И тут я заметил, что они смеются надо мной. Я непременно поднялся бы и раскланялся, если бы не люлька. Она плясала как никогда.
—Эй, — сказал я. — Не дергайте так. Я сам потихоньку сойду. — Потому что мне вовсе не хотелось причинять людям беспокойство. Мне хотелось поскорее найти новую студию. Мне хотелось снова написать кита, пока я еще чувствовал его.
Но, разумеется, при таком поголовном веселье меня трудно было услышать. И вдруг люлька перевернулась, и я упал на одеяло, которое держали шесть поклонников живописи, они же друзья демократии.
К несчастью, падая, я повредил себе спину, или шею, или что-то еще, и не вполне понимал, что происходит, пока не очнулся в полицейской карете «скорой помощи». Ломило руки и ноги, чуть побаливала голова. Носатик был тут же. Лицо у него так разнесло, что вначале я принял его за еще одного пострадавшего. На соседней койке сидели в ряд Джоркс, монашка и полицейский. У Джоркса один глаз заплыл, а рот переместился куда-то под ухо. Он насвистывал как-то вбок, словно с вызовом. А может, и действительно с вызовом. Монашка с профессиональным видом щупала мне пульс.

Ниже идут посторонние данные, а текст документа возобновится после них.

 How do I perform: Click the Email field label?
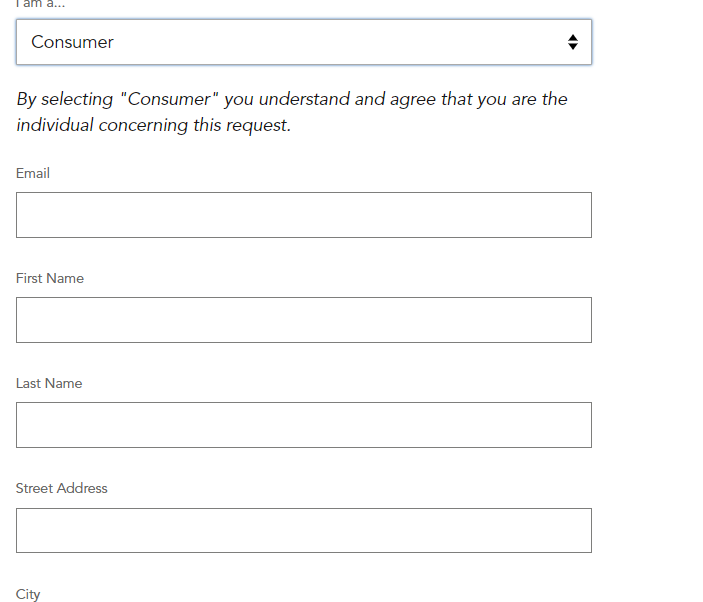(x=33, y=173)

—Простите, начальник, — обратился я к полицейскому, — но это беззаконие. Вы не имеете права арестовывать домохозяина за то, что он занимается живописью в пределах собственных владений.
—Пожалуйста, не разговаривайте, — сказала монашка. — Вы тяжело больны.
—Идет, — сказал я. — Ни слова больше, матушка.
Носатик, который то и дело всхлипывал или, может, чертыхался, взял меня за руку.
—Это преступление, — сказал он.
—Что ты! — сказал я, — Просто решительные действия по пресечению агрессии.
—Сорвать все мои лампочки! — сказал Джоркс. — Даже разрешения не спросили.
—Они за это заплатят, — сказал Носатик.
—И не подумают, — сказал я. — Только еще раз погогочут вволю и будут очень горды тем, что ловко выкрутились из каверзного дела.
—Пожалуйста, не волнуйтесь, — сказала монашка. — Это вам вредно.
—Надеюсь, я не сломал себе шею? — спросил я. Мне захотелось почесаться, но я не мог шевельнуть рукой.
—Нет, у вас кровоизлияние в мозг.
—Ах, вот оно что! — сказал я. — Удар-таки. Значит, придется быть поосторожнее. Что одно, что другое.